Placé à l’isolement, il parle "aux murs, aux gardiens, et de temps en temps aux autres détenus en promenade" : "Des fois j’en avais marre, je passais plusieurs jours en cellule, enfermé, tout seul, sans télé, sans rien". "Je pensais que j’étais cuit, que j’allais partir pour 20 ans minimum, raconte Mourad. Alors que je n’ai rien fait."

J’ai vécu l’enfer pendant un an et sept jours

Thibault Garagnon, un locataire de l’immeuble qui avait appelé les pompiers le soir du drame, finit par éveiller les soupçons des enquêteurs, plusieurs mois après le drame. Le jeune homme, qui avait organisé des marches blanches et des commémorations en mémoire des victimes, avoue aux enquêteurs qu’il est à l’origine du feu.

Mourad, lui, sort de prison après un an d’incarcération, et se retrouve libre mais "sans logement, ni revenu" et sans même avoir reçu d’explications : "On m’a ouvert la porte. On m’a juste dit que j’étais libérable, on ne m’a pas expliqué pourquoi. J’étais content d’être libre. J’ai pris mon paquetage et je suis sorti."

"Je compte sur le dédommagement pour prendre un nouveau départ"

"Jamais personne ne s’est excusé", déplore l’homme, qui finit par obtenir un logement via la mairie de Paris. Une longue procédure commence pour demander une indemnisation à la justice. A ce jour, Mourad – qui n’a bénéficié d’un non-lieu qu’en avril 2019 – attend toujours, quatre ans après sa sortie de prison.
Me Paul Fortin, l'avocat de Mourad, qualifie d’"incompréhensible" la lenteur de la procédure : "Tout bloque à toutes les étapes. On l’innocente en septembre 2016 et il faut attendre deux ans et demi pour qu’on lui donne le papier avec marqué "non-lieu", qui permet de déclencher la procédure d’indemnisation. Déjà deux ans et demi de perdu…. On dépose la demande et là, aucune nouvelle.
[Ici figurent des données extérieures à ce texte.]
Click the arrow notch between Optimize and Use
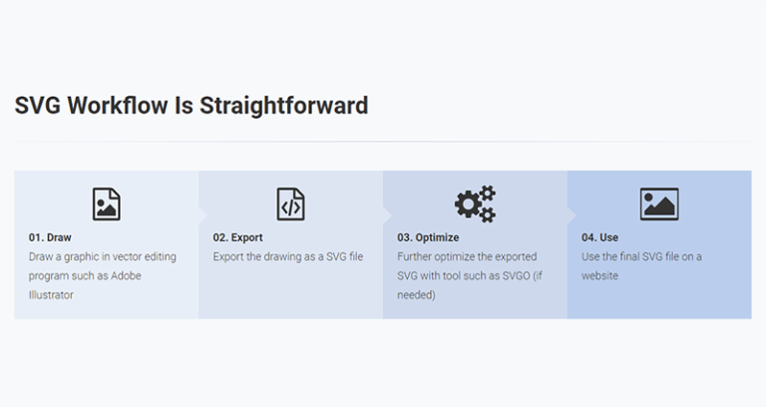The width and height of the screenshot is (766, 407). pos(572,213)
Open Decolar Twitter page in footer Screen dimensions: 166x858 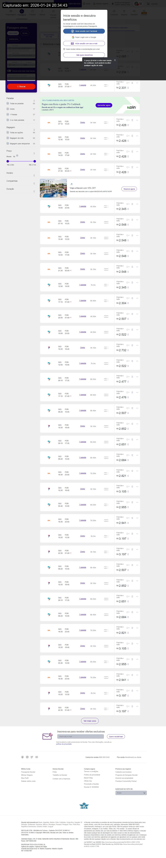tap(32, 757)
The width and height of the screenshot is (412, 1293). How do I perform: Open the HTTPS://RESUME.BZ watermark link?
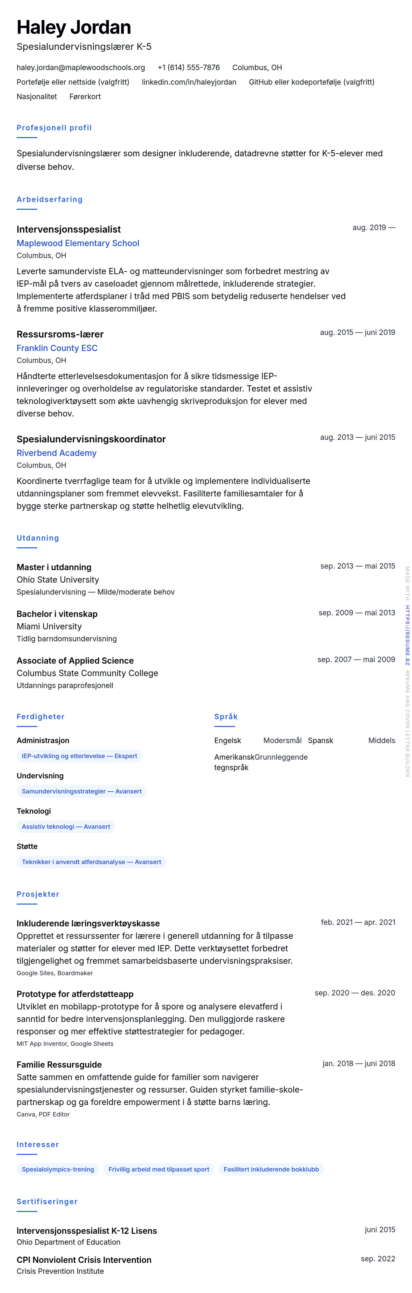click(407, 635)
Tout ce qu’on nous dit, c’est que le dossier n’est pas disponible au greffe de la cour d’appel, donc on ne peut pas avancer."

On a l’impression que la machine judiciaire est totalement désorganisée

Me Paul Fortin, l'avocat de Mourad

"On a l’impression que la machine judiciaire est totalement désorganisée, poursuit l’avocat, qui souligne avoir effectué de "nombreuses relances". Elle sait se mettre en ordre de marche pour arrêter des gens. Elle sait se mettre en ordre de marche pour les mettre rapidement en prison. En revanche, au moment où il s’agit de gérer des procédures d’indemnisation, on a l’impression que ça intéresse moins les gens. Donc on va faire ça au petit trot, lentement. Et donc ça traine, et ça traine, et ça traine…"

Mourad, qui souligne "vivre très mal" la situation, explique avoir subi (lui mais aussi sa famille et ses amis) un préjudice moral important : "Mon père a toujours été là pour moi. Il a souffert le pauvre. Il était montré du doigt lui aussi. On lui tournait le dos. C’était le père du coupable. Mon fils, pareil. Tout le monde a été touché par cette histoire autour de moi."

Depuis, les épreuves affrontées l’ont également changé : "Tout peut arriver. Ça m’a rendu très méfiant." "Ça aurait pu arriver à n’importe qui. Personne ne m’a cru", ajoute Mourad, qui indique "y penser encore souvent". "Je compte sur le dédommagement pour prendre un nouveau départ, moi et ma famille", affirme-t-il.

Qu’on lave l’honneur de ma famille, mon honneur

Quant au cas de Thibault Garagnon, Mourad explique avoir été "choqué", et être resté "bouche bée", quand il a su pour le locataire : "Il a joué avec tout le monde. Il a joué avec les familles des victimes, avec moi, avec la justice, avec la police… Il a manipulé tout le monde."

"Que justice soit faite, espère aujourd’hui Mourad. Qu’on lave l’honneur de ma famille, mon honneur." L’ancien SDF, qui espère un jour "tourner la page" et enfin "pouvoir oublier cette histoire, la zapper une bonne fois pour toute", retourne aujourd’hui "pratiquement tous les jours" dans le quartier.